-->
The coronavirus has changed our lives in countless ways. Sunday mornings are different. Four months ago, I preached in front of an audience, looking into the eyes of the people who had gathered for worship. Now I preach while looking into a camera with no one else in the room. It is a strange and difficult experience.
I sorely miss the contact with people. In earlier days I stood at the door at the end of worship services, shaking hands and greeting people. Most people smiled and walked on, eager to get to lunch. Some offered a kind word, such as “Liked your sermon,” or “Good message pastor.” They were being “nice” but what I longed to hear was a word from someone whose heart God had touched. Like the man who one Sunday gripped my hand with both of his and, with tears in his eyes, said “Brother Walter, the Lord met my need today.”
On another Sunday a woman blessed me by saying, “I want you to know that as our service began today, I asked the Lord to speak to me. He did, and that’s why I went forward and give my life to Jesus.” Comments like that will inspire most any preacher to get excited about the high privilege of preaching the gospel. What any preacher worth his salt wants is not being told he preached a “nice” sermon but learning that his sermon helped a few people get connected or reconnected to Jesus. Preaching at its best allows people to hear a fresh word from God.
While I have been encouraged by many people as they were leaving church, I have also been shocked and discouraged. In my preaching I have sometimes alluded to my own sins and the joy of receiving God’s forgiveness. After doing so one Sunday, a woman twice my age took my hand and said with disgust, “I find it very disappointing to learn that my pastor is a sinner!” She walked on briskly, not waiting for an answer and leaving me speechless.
That experience made me aware that there are a few people who do not understand that pastors hurt, bleed and cry – and disobey God – like the rest of the human race. Yes, pastors cry too. On rare occasions I have wept during a sermon. One Sunday I broke down and cried while sharing how much it hurt to see our little boy suffer and die with leukemia. My tears were spontaneous. I did not have “cry here” in my sermon notes.

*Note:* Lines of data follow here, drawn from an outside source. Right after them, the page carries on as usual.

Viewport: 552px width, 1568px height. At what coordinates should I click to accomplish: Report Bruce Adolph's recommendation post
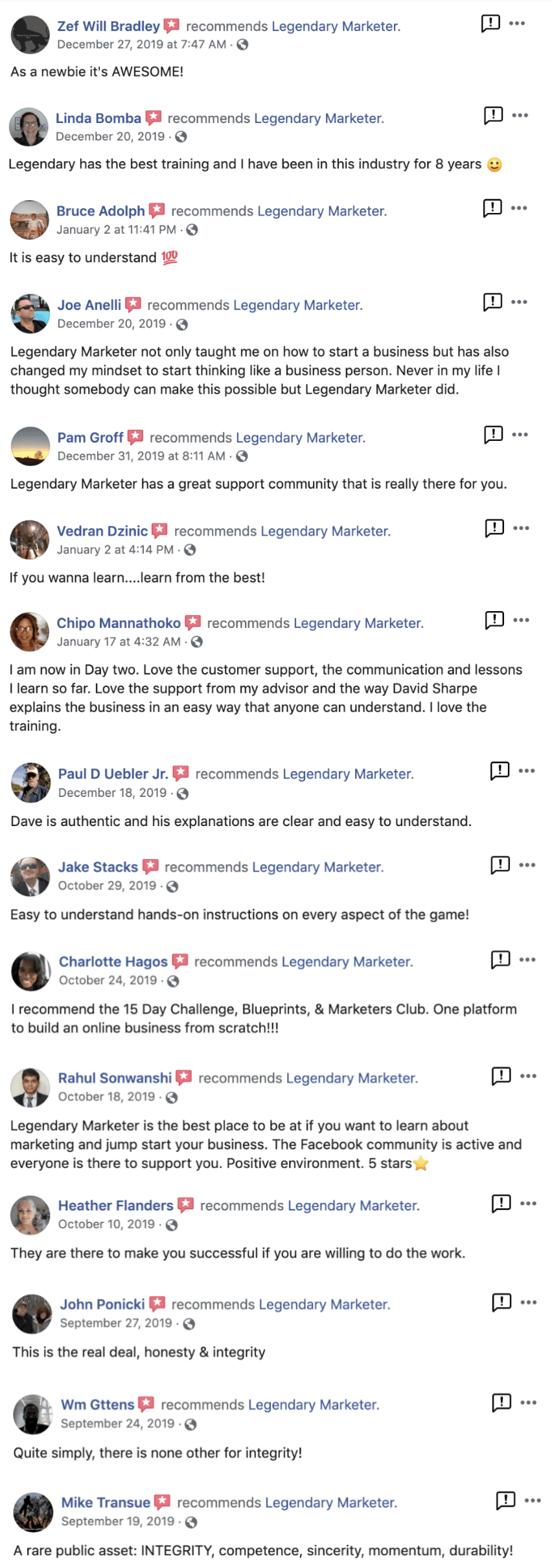[x=492, y=208]
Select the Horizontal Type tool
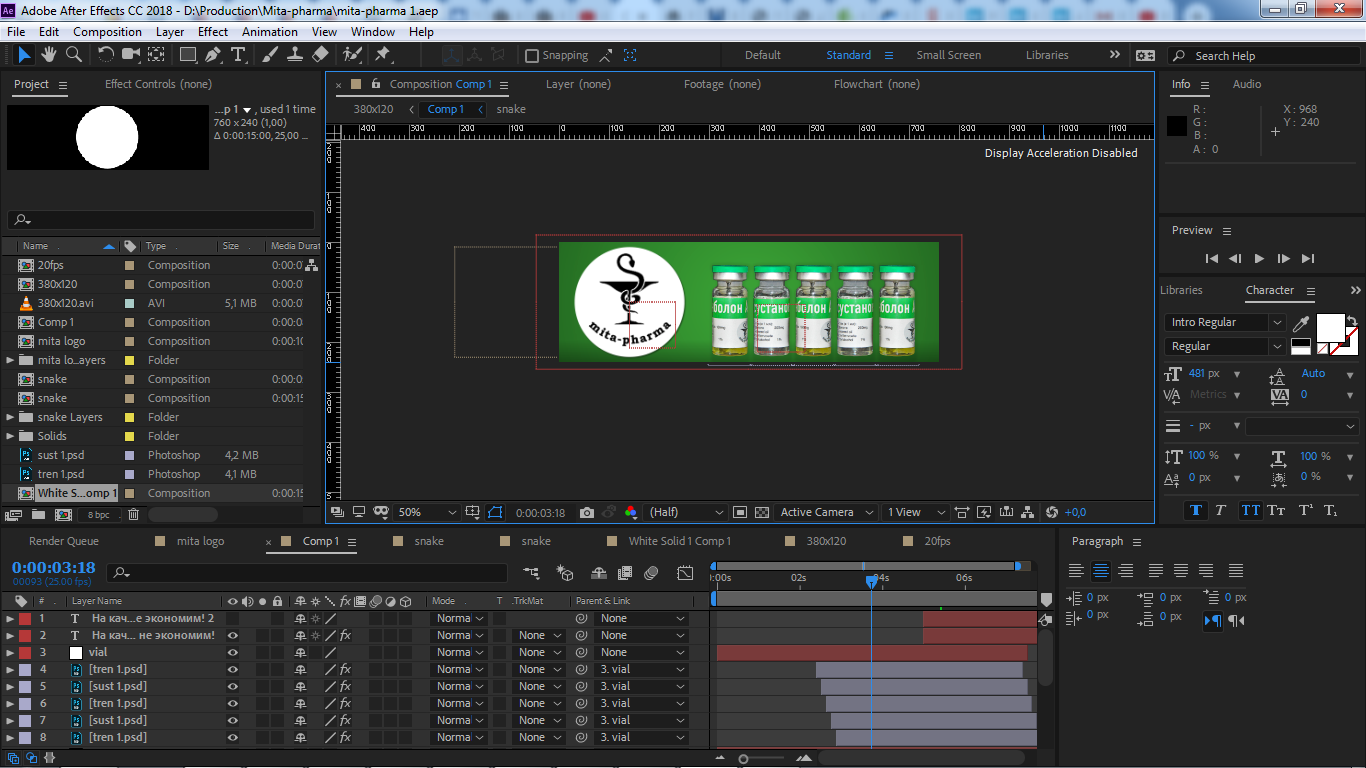 tap(238, 55)
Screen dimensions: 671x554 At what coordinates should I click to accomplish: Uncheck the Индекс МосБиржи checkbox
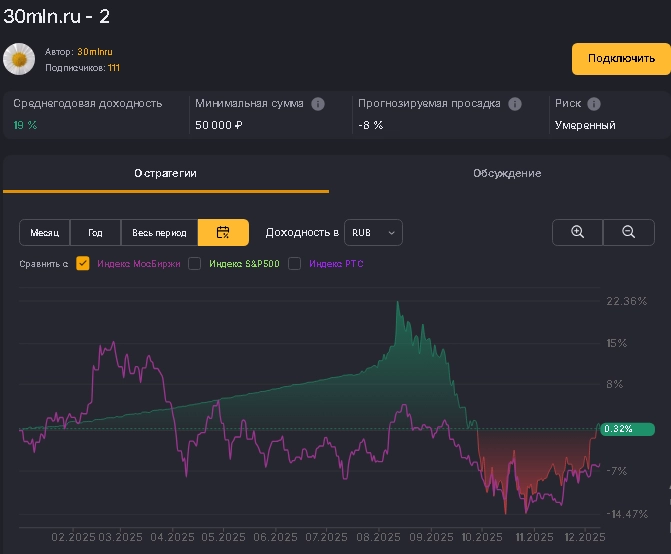click(x=83, y=263)
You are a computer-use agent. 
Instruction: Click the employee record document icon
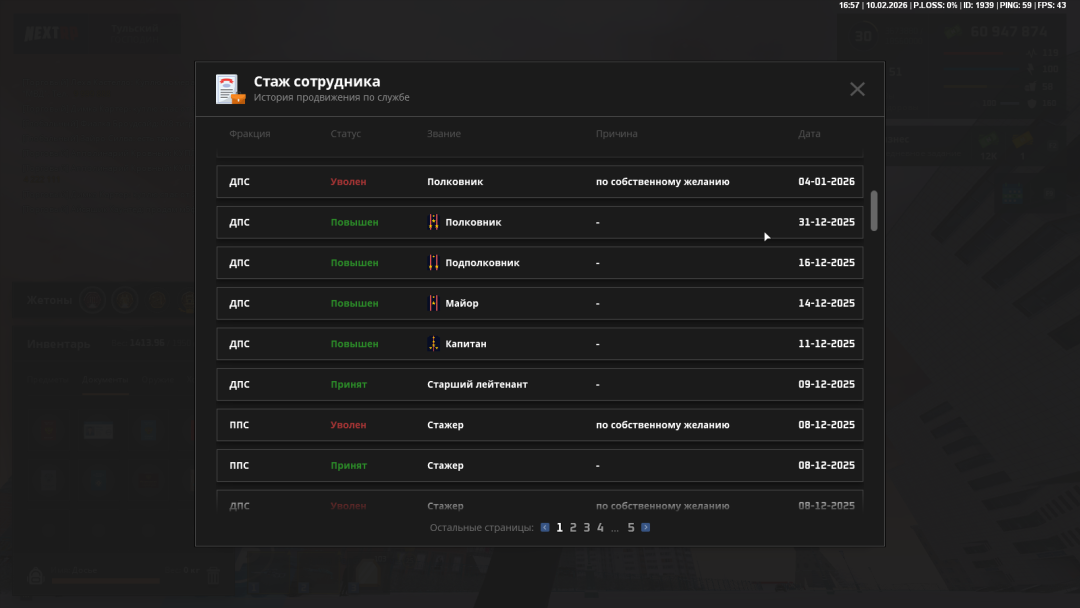click(x=230, y=89)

After the worship service a man in his mid-sixties, ignoring my offer to shake hands, embraced me with a bear hug. Then, with tears in his eyes, he said, “You are one of us now; we know you hurt like we do.” I was too deeply moved to speak so I just embraced him again as tears moistened my own cheeks.
Three years later that man’s oldest son had major surgery. I was in the hospital waiting room with my friend and his wife when the doctor walked in and shared the dreaded news that their son had died on the operating table. “He had a massive heart attack during surgery and we could not save him,” the doctor said.
There, in that small consultation room, we wept together again – and reached out to God for help. I thanked God for the bonding of my heart with my friend’s heart, in years past, so that I could share the awful anguish of those sad moments. Sometimes God uses pain and tears to help us move from casual to creative relationships in which the love of God may be known and shared.
God has a way of using hard times to bless those who trust Him. Our brokenness can be the doorway to blessings. I experienced that in my own family. During his teen years one of my sons had a drinking problem. One Saturday morning a man unknown to me appeared at my door. He introduced himself by explaining that his son was a drinking buddy of one of my sons. He said, “A few hours ago, about three o’clock this morning, my son came home drunk. I got angry and decided to beat the hell out of him, but it turned out that he beat the hell out of me.”
I had noticed several bruises on his face and realized now why his face was a mess. He continued by saying, “I came to see you thinking that you being a preacher with the same problem I have that you might could help me.” Stunned, I said to the man, “Well, my friend, I don’t think I can help you, but I know someone who can help both of us, so come on in and let’s talk to the good Lord about our boys.”
Thus, began a relationship with another man who reached out to me because he felt I was “one of us.” The Lord was teaching me that being vulnerable about my flaws opens the way for people to identify with me – and more importantly with the God who hurts when His children hurt.
That time of prayer and sharing was the beginning of a good friendship. We prayed together, talked together, and grew spiritually together. I believe the Lord helped us become better fathers because we shared a common burden. And a few months later the man, together with his wife and sons, walked down the aisle of our church to give their lives to Jesus.
You will understand then why on Sunday mornings, when I am listening to a video sermon on my television screen, I long to stand at the church door again and shake hands with someone who says, “Pastor, the Lord met my need today.”